Talent waste happens when your team isn’t engaged enough in their jobs to give you their creative best. When your doctors, nurses, and front-end staff feel empowered enough to stop you in the hallway with a “what about this,” the win goes to the patient and, by extension, your clinic.
Process improvement can’t happen without your staff. In healthcare, however, burnout poses an exponential threat to medical professionals, heightening not just Talent waste, but increasing risk of misdiagnosis.
What is Burnout?
Although not as prevalent in clinics as in hospitals, fatigue and burnout still loom large. Consider that some of your team may have a hospital position or be part of an intensive training program as well as their clinic shifts.
Burnout happens when doctors and nurses become so fatigued that exhaustion becomes emotional. They’ll feel detached from their job and will find it hard to locate any sense of personal accomplishment throughout the day, regardless that they heal people for a living.
At its worst, burnout can lead to difficulty focusing and may even affect meaningful interpersonal relationships.

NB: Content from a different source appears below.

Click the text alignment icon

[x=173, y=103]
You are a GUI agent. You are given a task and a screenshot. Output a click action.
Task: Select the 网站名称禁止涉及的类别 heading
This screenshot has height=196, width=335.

Here’s what you can do about it:
- Communicate: Be accessible for a few words around the coffee machine or in the hallway. Informal, friendly dialogue has the dual advantage of giving you a read on how they’re feeling and potentially offering one of their few non-medical, social interactions in their work day.
- Be Respectful: Doctors and nurses know when burnout is happening. It’s up to you to create a culture wherein they feel comfortable reporting it. When they do, it becomes your responsibility to help them however you can. Respect like that can help stop potentially dangerous scenarios before they happen.
- Prioritize Balance: Medical professionals report a lack of work/life balance more than any other profession. We all need time to detach from workplace pressures. As an extension of the culture of openness you create, try to make time for your doctors and nurses to go to personal events like a wedding, a child’s play, or a weekend away.
- Facilitate Community: Medical professionals often feel very lonely in their jobs, even when surrounded by patients all day. Encourage social connections where peers can have dinner, grab a drink after shift, or enjoy social interactions that aren’t clinical, and that connect them with people who are probably facing the same work/life issues they are.
- Audit Barriers: Do your staff face internal obstacles? Look at the forms they’re filling out, the reports they’re writing, and the behind-the-scenes processes that they’re doing daily. While much of that is regulatory and untouchable, some of it is probably just “how you’ve always done it” and potentially wasting time that they could be spending with patients or learning more about their speciality.
Lean Thinking
Think about your team one by one. Are there any individuals who, if they felt exhausted, emotionally drained, or frustrated at encountering administrative roadblocks, wouldn’t feel comfortable coming to you or another manager about it?
You’re not making widgets or houses. Healthcare’s product is well being. Lean thinking focuses on how to improve value to the patients across the entire industry.